Things went reasonably well for Opening Night. There was a schedule change. “Penelope” would be the first film, followed by “Fitz.” After intermission, “Dead Serious” would be first, and then Rock Stars: The Pete Weaver Experience.”

Because it was unexpected, “Bonding Over Breakfast,” a short short (or 3-2-1) by Alexa, was delightful. Like getting a free bon-bon. It featured Melanie, a Theater major, as the mother, and a young girl as her daughter. All I can say is that girl was wonderful, bright and wise beyond her years.

Melanie, a theater major, plays a single mom in Alexa's short, "Bonding Over Breakfast"

“Penelope,” written and directed by Scarlett, actually started out as a conversation with her father as they were listening to the song, “Penelope” on the radio.

“This would make a good movie,” both had agreed. Fast forward six months, and Scarlett’s father is gone, but not the dream for the movie. In short, it’s gonna be a tear jerker.
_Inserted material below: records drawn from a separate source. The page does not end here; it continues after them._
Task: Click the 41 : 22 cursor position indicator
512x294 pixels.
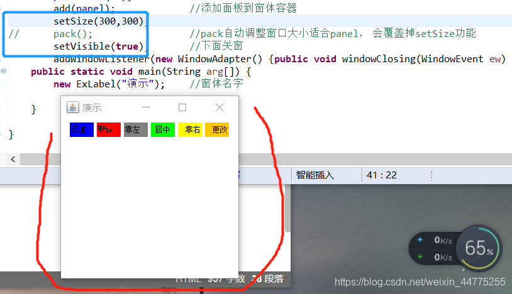Action: pos(381,175)
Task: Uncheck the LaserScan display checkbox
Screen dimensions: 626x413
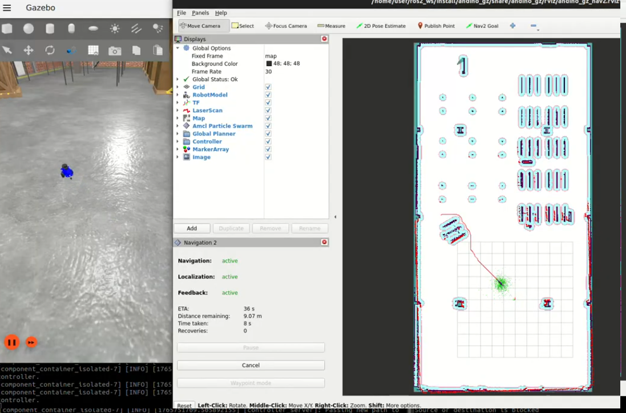Action: pyautogui.click(x=268, y=111)
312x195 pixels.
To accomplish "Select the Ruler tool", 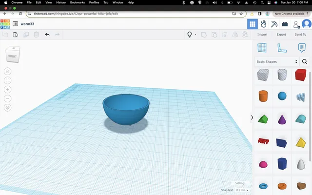I will pyautogui.click(x=282, y=48).
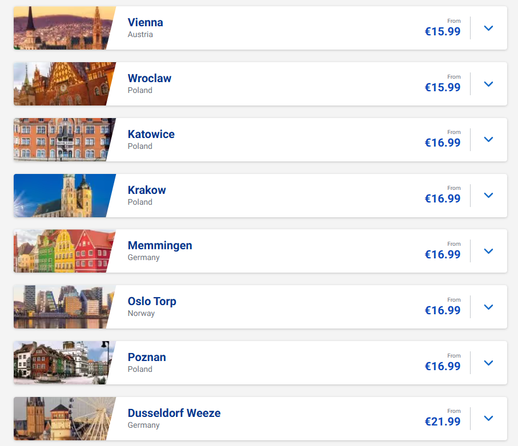Select the Vienna €15.99 price
518x446 pixels.
(443, 31)
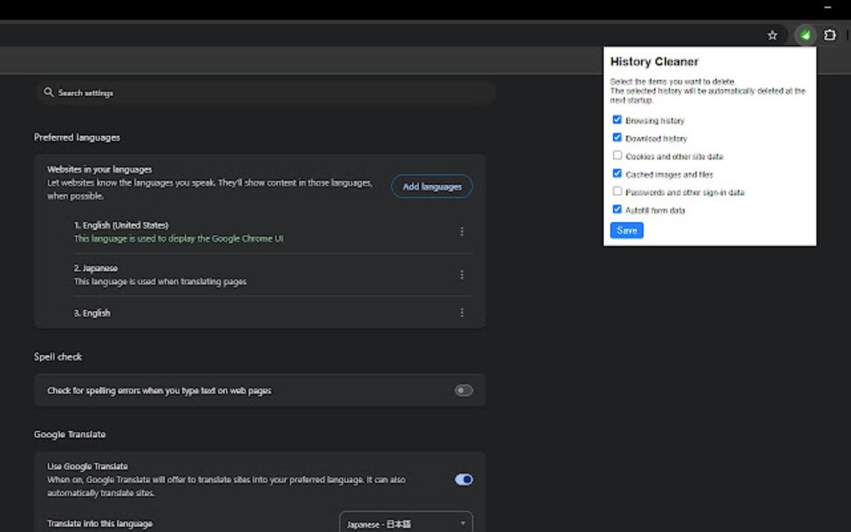Image resolution: width=851 pixels, height=532 pixels.
Task: Check Cookies and other site data
Action: click(x=617, y=156)
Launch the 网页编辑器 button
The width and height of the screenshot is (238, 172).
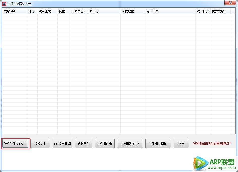[105, 144]
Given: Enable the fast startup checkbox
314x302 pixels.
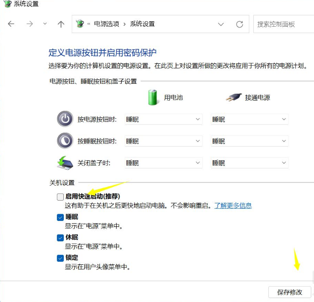Looking at the screenshot, I should pyautogui.click(x=60, y=197).
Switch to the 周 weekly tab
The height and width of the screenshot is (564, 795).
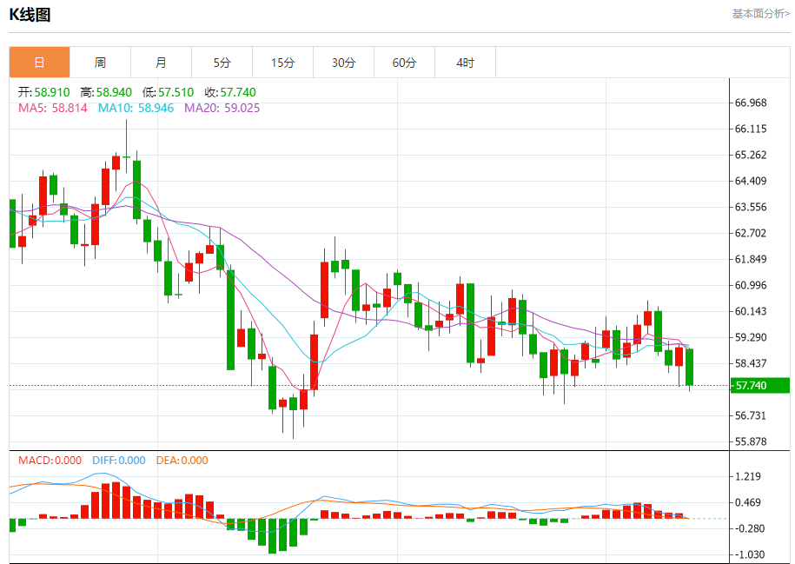(x=100, y=63)
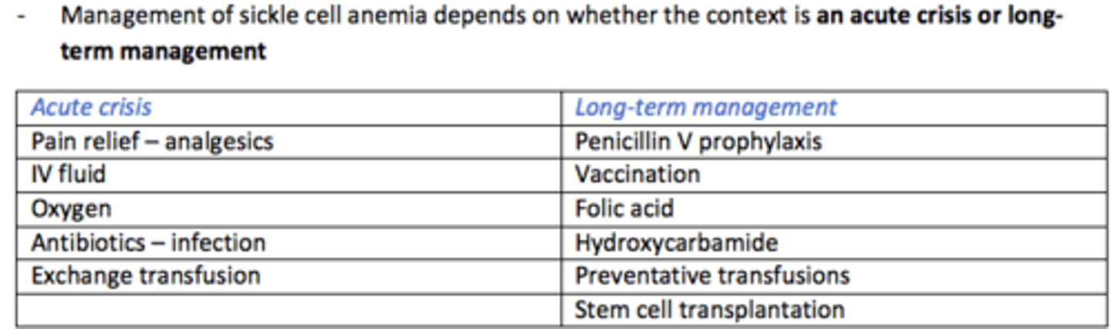This screenshot has height=329, width=1111.
Task: Click the 'Long-term management' column header
Action: [705, 107]
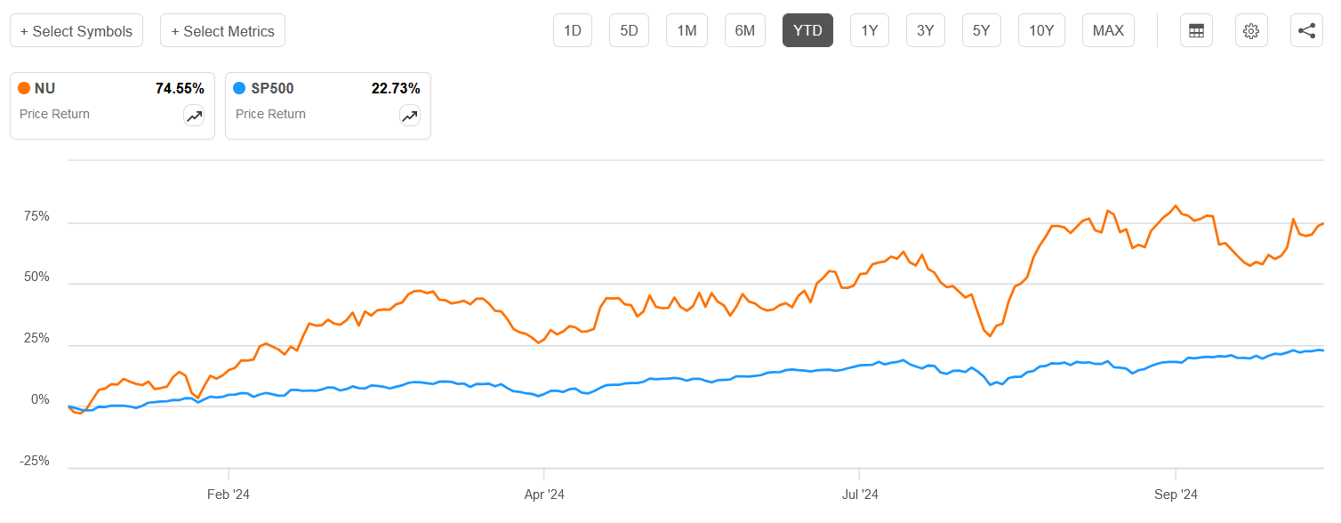The width and height of the screenshot is (1341, 523).
Task: Open the Select Metrics picker
Action: (222, 31)
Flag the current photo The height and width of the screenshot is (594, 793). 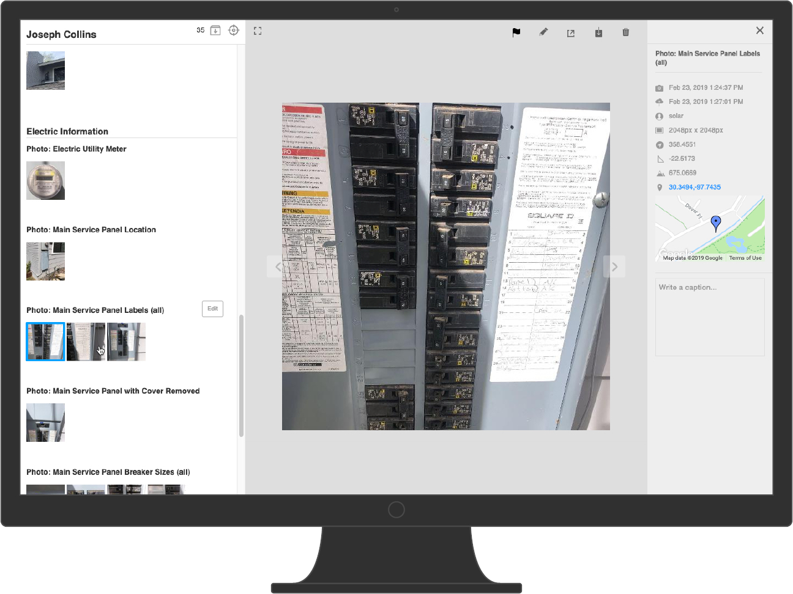pos(516,32)
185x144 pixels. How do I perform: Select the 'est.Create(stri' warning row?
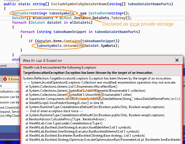coord(10,108)
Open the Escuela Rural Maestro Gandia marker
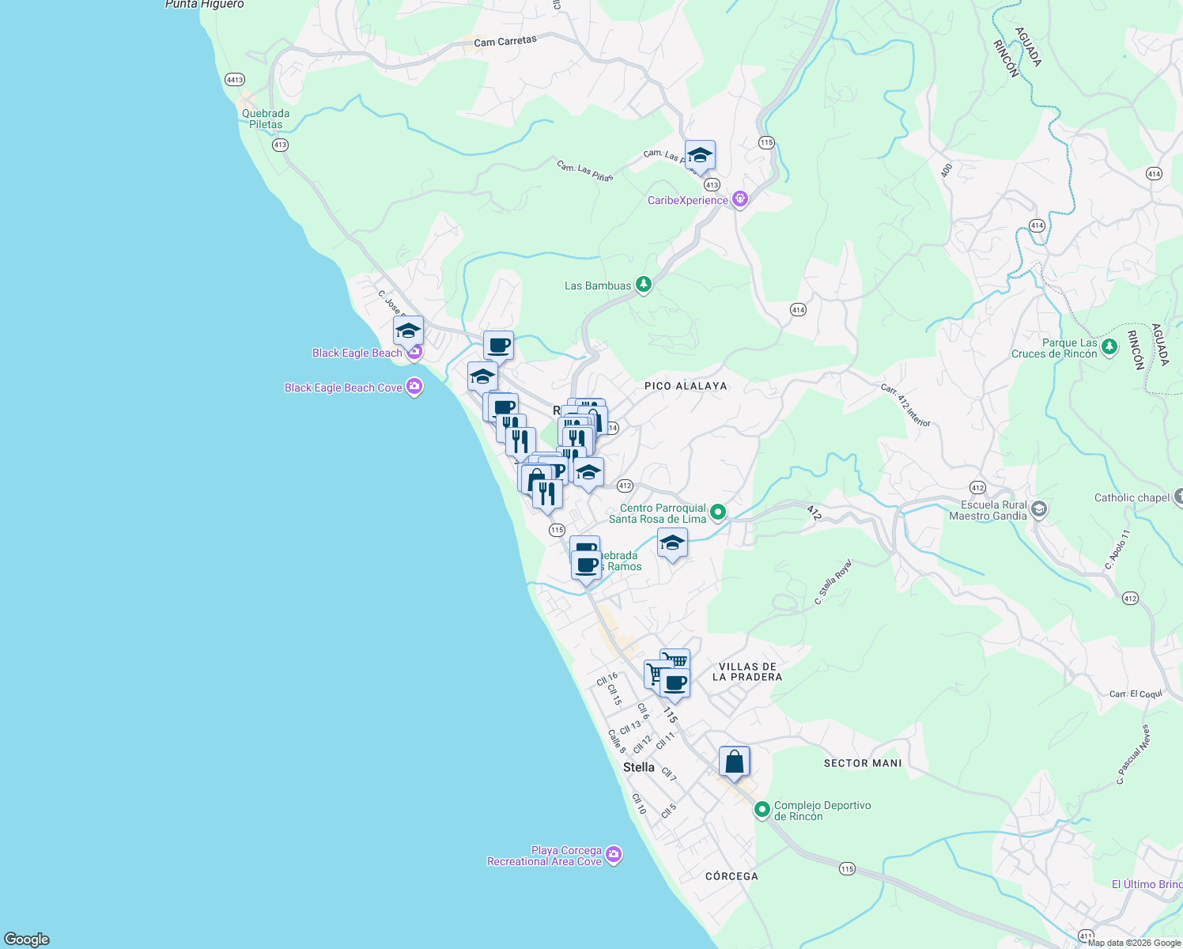 pyautogui.click(x=1038, y=510)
Set in WWII, Penelope, a nightclub singer, meets Elijah, and falls in love. Then Pearl Harbor is attacked, and the U.S. enters the war. Elijah leaves in full uniform, and Penelope’s world crumbles.

All I can say is that 20 minutes of “Penelope” is not long enough. I could have used about 20 minutes more. It was romantic, tragic and beautifully acted and filmed.

(from L) Michel, Peter and Harold all played extras in the films. Courtesy photo Idyllwild Arts.

Scarlett made a good choice in selecting Paley as her lead and Analia Lenchantin,a classical pianist and actor from Argentina who now lives in Idyllwild.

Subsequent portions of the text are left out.